Immune response may explain worse flu symptoms among pregnant women
Women who get the flu while pregnant have a much higher risk of hospitalization and death and are four times more likely to deliver a premature baby. During the 1918 epidemic, in fact, the death rate among pregnant women was at least 28 times that of the general population.
Medical science has assumed this vulnerability was an unfortunate result of a suppressed immunity that keeps a woman’s body from rejecting the fetus.
A Stanford study now disputes that central assumption, and suggests the immune system kicks into high gear in response to the pandemic “swine flu” virus, H1N1, and a seasonal H3N2 influenza virus. The results, published online Monday in the journal Proceedings of the National Academy of Sciences, could lead to additional ways to combat influenza infection among pregnant women.

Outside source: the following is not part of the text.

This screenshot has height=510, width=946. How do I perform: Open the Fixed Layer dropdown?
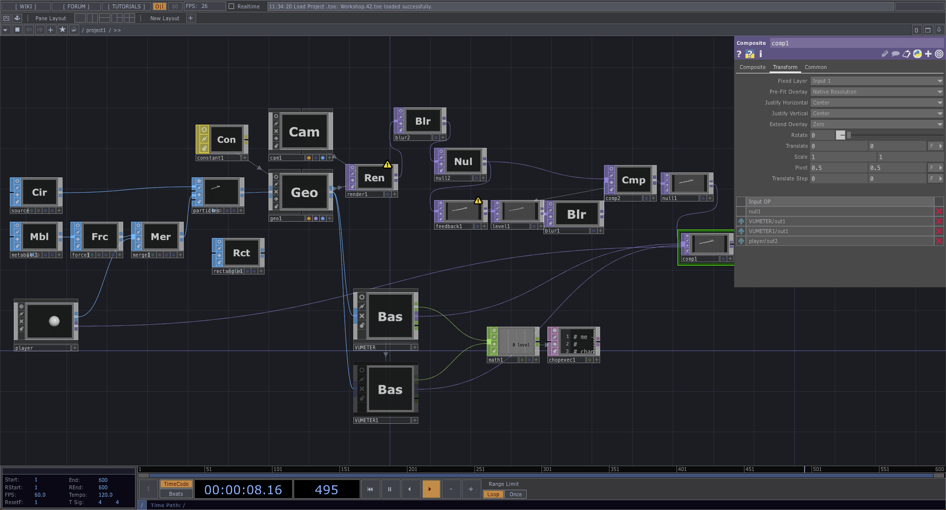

It’s still true that women’s immune systems are strongly suppressed, overall, during pregnancy -- a result the study reaffirmed. But researchers suspected this alone could not explain pregnant women’s increased vulnerability to influenza. It seemed to contradict chemistry and common sense.

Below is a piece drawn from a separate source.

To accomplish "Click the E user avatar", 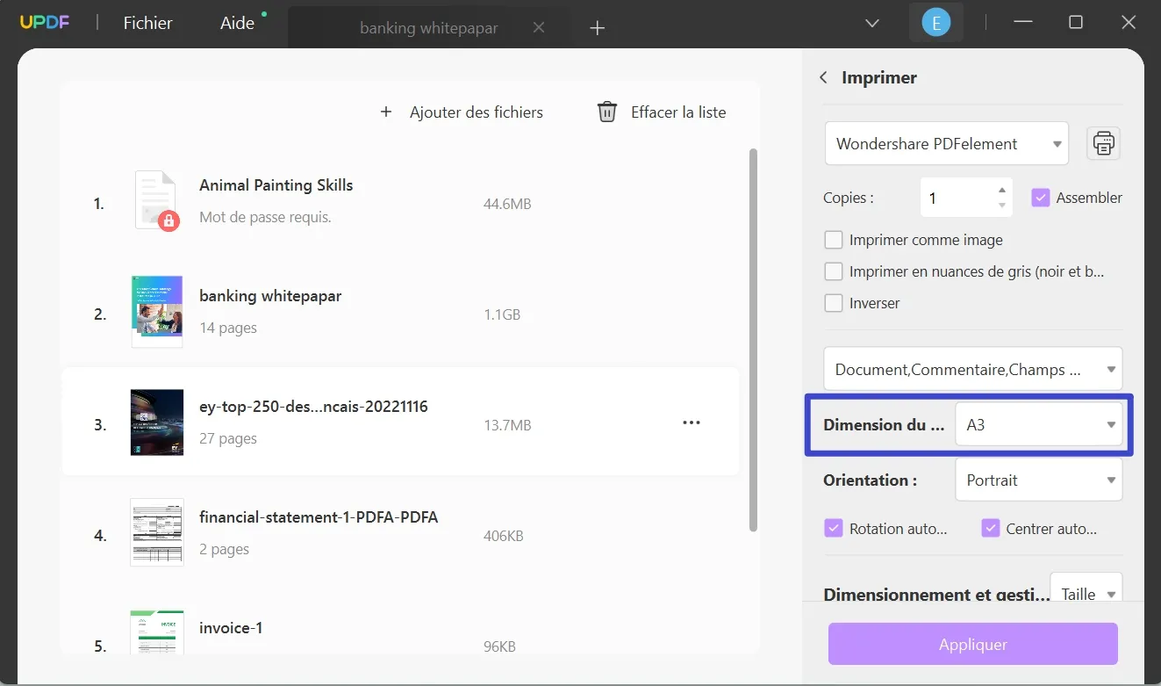I will [935, 22].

Recent studies had shown there was a complicated mix of chemicals promoting and combating inflammation among the white blood cells of pregnant women infected with the virus. And pregnant women with the flu frequently suffer from severe congestion, a symptom that is typical of an inflammatory response on overdrive.
“Nobody bothered to look at the direct viral response before,” said Dr. Catherine Blish, an immunologist at Stanford University School of Medicine and principal investigator of the study. “The only person on the research team who was not surprised by this result is our obstetrician, who takes care of all these flu patients.”

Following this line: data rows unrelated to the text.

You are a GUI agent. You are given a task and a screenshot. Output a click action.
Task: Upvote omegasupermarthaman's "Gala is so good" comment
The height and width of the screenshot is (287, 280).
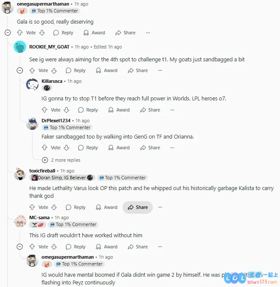pos(20,33)
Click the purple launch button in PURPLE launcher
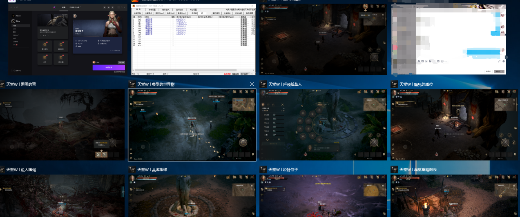Screen dimensions: 520x217 108,68
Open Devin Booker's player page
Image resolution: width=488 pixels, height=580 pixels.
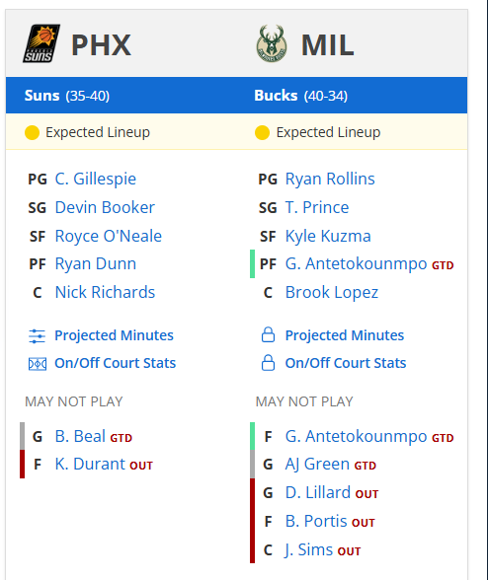[x=105, y=207]
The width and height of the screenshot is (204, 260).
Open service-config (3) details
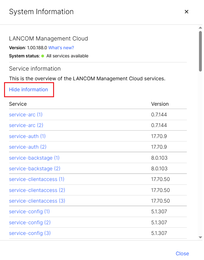[x=30, y=233]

Researchers looked at the proportion and behavior of “natural killer” and T cells, which are crucial in fighting viral infection. Both were suppressed by the standard test of immunity. But in the presence of influenza virus, these cells increased in number and changed in function, producing more chemicals that heighten the body’s inflammatory response, the study found.
“Too much inflammation in the lung is a disaster if it gets out of control,” Blish said. “You can get such thick air walls that you can’t exchange air.”
The inflammatory response also appeared to grow slightly stronger as pregnancy progressed. Whether that implies a different immunity regime later in pregnancy, or other factors remains to be seen. Data that show women are disproportionately affected by influenza later in pregnancy could be incomplete - some women who get the flu may not know they are pregnant, for example.
And physiology might explain complications in the last six months of pregnancy. It’s harder to breathe deeply because of the growing fetus. So women in late stages of pregnancy may not be able to muster the power to clear the inflammation, which sets the stage for the more perilous bacterial pneumonia.
Responses to the two strains also were slightly different, Blish added.
“I wish we knew what that meant, but I think we need to study more,” she said.
If the findings hold up, however, it could mean that another treatment path may be open - tinkering with the inflammatory response, not just fighting the replication of the virus. Such a treatment would be years away, though.
“Right now I think the most important thing a pregnant woman can do - or someone thinking about pregnancy can do - is protect themselves against getting flu in the first place,” Blish said. “We’ve got years of safety data showing the vaccine is safe and decreases hospitalization and death in pregnant women, and decreases the risk of hospitalization of their babies born during flu season.”